### Exercise description
Below are the records. Gather each line that holds "agent".

### Extracted entries

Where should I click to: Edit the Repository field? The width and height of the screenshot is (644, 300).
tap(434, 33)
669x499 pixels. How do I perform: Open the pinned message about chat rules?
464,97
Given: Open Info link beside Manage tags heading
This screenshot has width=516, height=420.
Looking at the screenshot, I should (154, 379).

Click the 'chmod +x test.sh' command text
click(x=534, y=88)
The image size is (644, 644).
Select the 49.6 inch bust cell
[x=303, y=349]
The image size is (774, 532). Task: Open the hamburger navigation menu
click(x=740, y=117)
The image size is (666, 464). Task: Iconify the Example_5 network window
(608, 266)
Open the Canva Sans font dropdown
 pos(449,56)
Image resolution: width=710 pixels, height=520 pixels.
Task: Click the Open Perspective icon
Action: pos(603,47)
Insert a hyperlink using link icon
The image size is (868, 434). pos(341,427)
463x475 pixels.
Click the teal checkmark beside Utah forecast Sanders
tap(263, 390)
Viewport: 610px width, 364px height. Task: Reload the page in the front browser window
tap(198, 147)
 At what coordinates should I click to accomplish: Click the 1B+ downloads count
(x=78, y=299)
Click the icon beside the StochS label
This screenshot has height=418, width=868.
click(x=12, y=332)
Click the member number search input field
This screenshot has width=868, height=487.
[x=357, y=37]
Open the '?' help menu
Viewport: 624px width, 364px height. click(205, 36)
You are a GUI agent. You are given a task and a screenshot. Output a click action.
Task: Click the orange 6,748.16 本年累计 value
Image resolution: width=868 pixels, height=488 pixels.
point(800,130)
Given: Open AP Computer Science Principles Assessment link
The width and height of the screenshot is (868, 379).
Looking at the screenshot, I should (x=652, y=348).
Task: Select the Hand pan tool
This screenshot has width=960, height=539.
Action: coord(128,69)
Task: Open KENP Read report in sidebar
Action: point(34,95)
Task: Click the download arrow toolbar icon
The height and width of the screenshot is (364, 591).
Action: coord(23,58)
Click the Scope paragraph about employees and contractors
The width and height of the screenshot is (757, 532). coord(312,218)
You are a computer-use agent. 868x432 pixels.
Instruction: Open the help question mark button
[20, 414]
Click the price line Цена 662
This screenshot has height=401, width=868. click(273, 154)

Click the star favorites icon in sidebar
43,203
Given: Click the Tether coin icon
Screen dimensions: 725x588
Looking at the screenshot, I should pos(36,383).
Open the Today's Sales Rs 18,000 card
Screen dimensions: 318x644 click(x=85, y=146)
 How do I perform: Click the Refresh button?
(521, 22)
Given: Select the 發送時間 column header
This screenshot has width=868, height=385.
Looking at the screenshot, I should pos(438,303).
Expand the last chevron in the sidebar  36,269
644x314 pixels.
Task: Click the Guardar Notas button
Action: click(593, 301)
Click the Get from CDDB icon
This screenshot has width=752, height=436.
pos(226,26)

### Task output
You are a GUI agent. You are given a task and a screenshot. Output a click action.
You are a computer-use agent. 868x432 pixels.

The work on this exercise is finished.